E ancora: «In quella stanza Pavese concepì alcune delle più belle poesie di “Lavorare stanca”, “Lo steddazzu”, “Mito”, “Semplicità”, alcuni racconti della raccolta “Notte di festa”, prese gli appunti per “Il carcere”, il suo diario postumo del confino, una “storia di paese e di sesso”, com’egli amò definirlo. Sentì la rottura interiore del paesaggio, scoprì se stesso, la nostalgia di Torino, il disprezzo per le donne, misurò il destino e, soprattutto, intuì il dramma della sua vita: “Ho comperato una bella corda, l’ho adattata a nodo scorsoio e tutte le mattine l’insapono per tenerla pronta”».
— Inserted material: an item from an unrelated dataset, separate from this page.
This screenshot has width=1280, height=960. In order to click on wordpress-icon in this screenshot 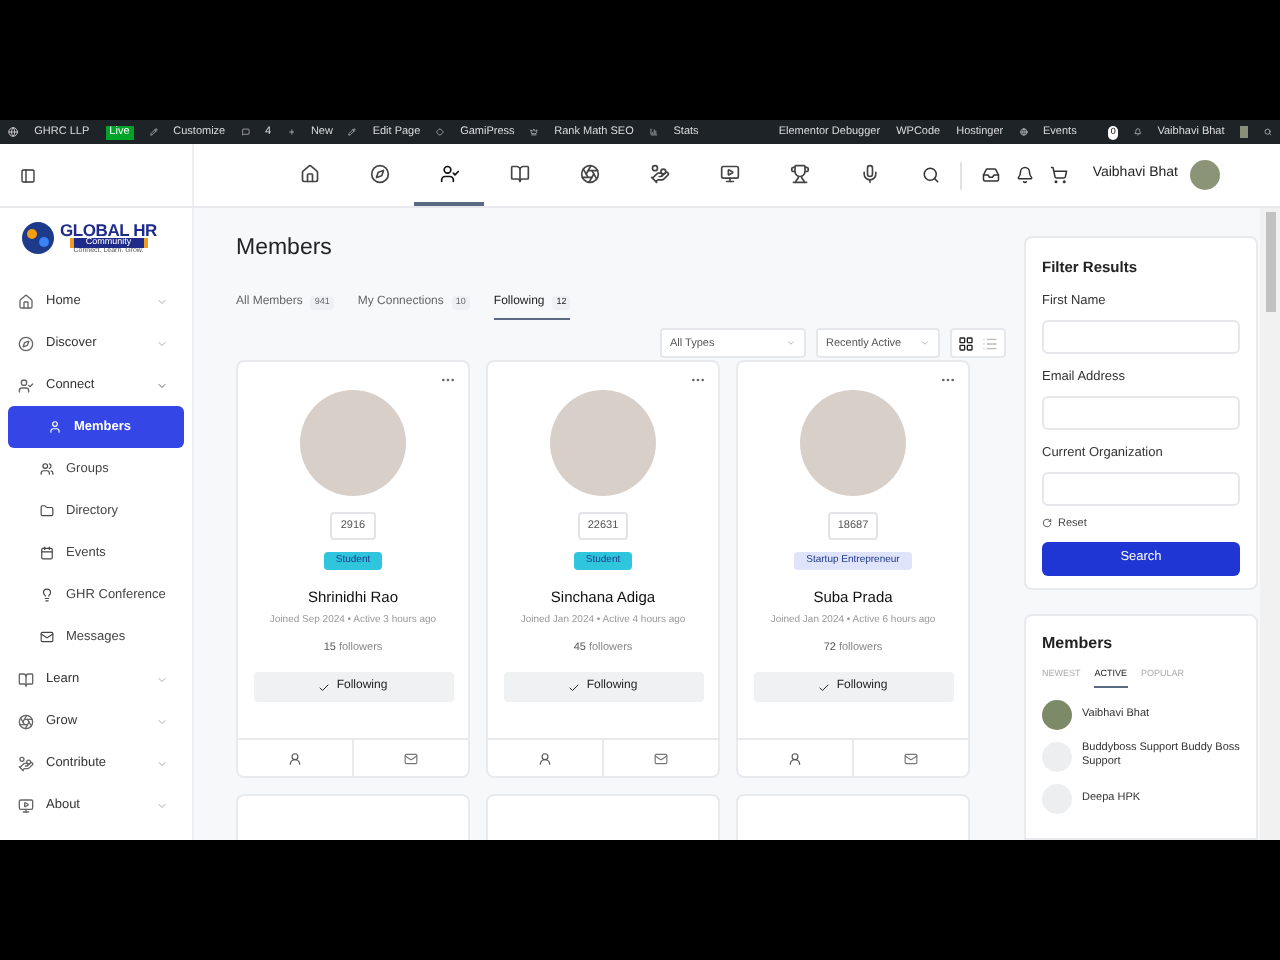, I will do `click(14, 132)`.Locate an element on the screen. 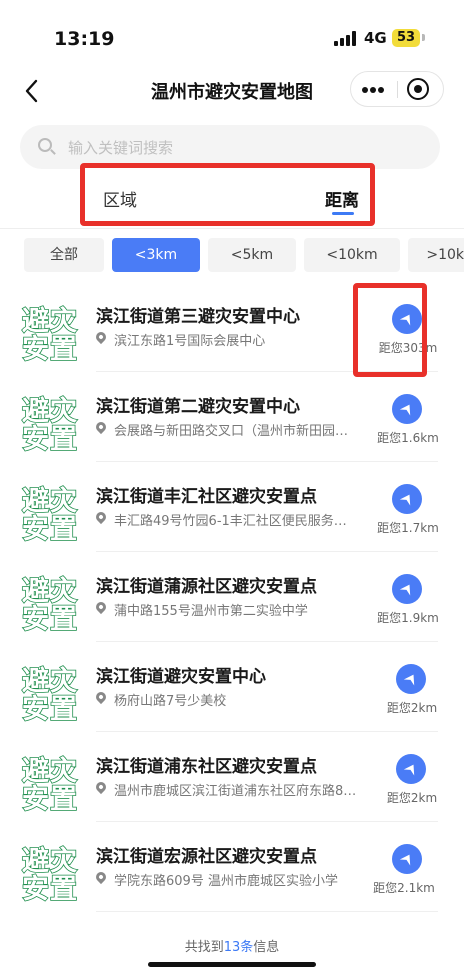 This screenshot has width=464, height=978. shelter-name: 滨江街道丰汇社区避灾安置点 is located at coordinates (206, 497).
Oreste Politi era il solo che «sapesse popolare di cose non dette la solitudine» di Cesare Pavese. Con Politi lo scrittore si confidava liberamente perché «non era fascista». Si trattava di un vero amico che «sapeva tacere». Nel 1936, dopo una domanda di grazia, Pavese poté tornare in Piemonte. All’insuccesso di «Lavorare stanca» si aggiunse la cocente delusione di scoprire che la donna amata aveva contratto matrimonio con un altro uomo. Chiamato alle armi, tre anni più tardi anche Oreste Politi venne a Torino. Ogni domenica sera, i due s’incontravano sotto i portici di corso Vittorio Emanuele. Pavese condusse l’amico a visitare i musei, gli fece conoscere la sorella Maria e le nipoti, gli mostrò la propria collezione di pipe.

«Caro Politi – scrisse Pavese all’amico, tornato in Calabria – come vanno le cose a Brancaleone? Io continuo a dover rimandare la gita che da dieci anni voglio fare laggiù. Sembra quasi che, come nel ‘36 ero confinato là, adesso sia confinato qui». E nel novembre 1949: «Caro Politi, mi piacciono le tue buone notizie. Io lavoro come un cane e ho spesso mal di testa, come succede alle lavandaie che hanno male alle ginocchia».

Nell’estate dell’anno seguente, lo scrittore ricevette il prestigioso Premio Strega. Ma la sera del 27 agosto si tolse la vita in una camera dell’albergo «Roma», a Torino, nei pressi di Porta Nuova. «Quando seppi della sua fine, piansi come se fosse morto un fratello», confessò un giorno Oreste Politi.